Billionaire Elon Musk has offered to buy Twitter for about $41 billion, just days after rejecting a seat on the social media company's board.

Mr. Musk's offer price of $54.20 per share, which was disclosed in a regulatory filing on Thursday, represents a 38% premium to Twitter's April 1 close, the last trading day before the Tesla CEO's more than 9% stake in the company was made public.

Twitter's shares jumped 12% in premarket trading.

"Since making my investment I now realize the company will neither thrive nor serve this societal imperative in its current form. Twitter needs to be transformed as a private company," Mr. Musk said in a letter to Twitter Chairman Bret Taylor.

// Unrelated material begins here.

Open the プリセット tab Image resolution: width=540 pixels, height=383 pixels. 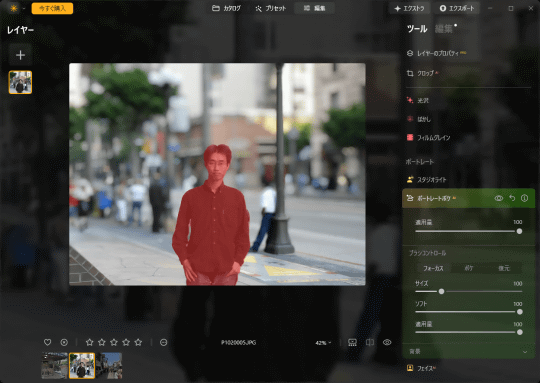pyautogui.click(x=271, y=8)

“I invested in Twitter as I believe in its potential to be the platform for free speech around the globe, and I believe free speech is a societal imperative for a functioning democracy,” Musk says in the filing. “However, since making my investment I now realize the company will neither thrive nor serve this societal imperative in its current form. Twitter needs to be transformed as a private company.”

The buyout offer from Mr. Musk is just the latest development in his relationship with Twitter. The billionaire revealed in regulatory filings over recent weeks that he'd been buying shares in almost daily batches starting Jan. 31. Only Vanguard Group’s suite of mutual funds and ETFs controls more Twitter shares.

"My offer is my best and final offer and if it is not accepted, I would need to reconsider my position as a shareholder," Musk said.

Earlier this week, Mr. Musk said he had abandoned a plan to join Twitter's board, just as his tenure was about to start. Taking the board seat would have prevented him from a possible takeover of the company.

Mr. Musk and Tesla in 2018 agreed to pay $40 million in civil fines and for Musk to have his tweets approved by a corporate lawyer after he tweeted about having the money to take Tesla private at $420 per share. That didn’t happen but the tweet caused Tesla’s stock price to jump. Musk’s latest trouble with the SEC could be his delay in notifying regulators of his growing stake in Twitter.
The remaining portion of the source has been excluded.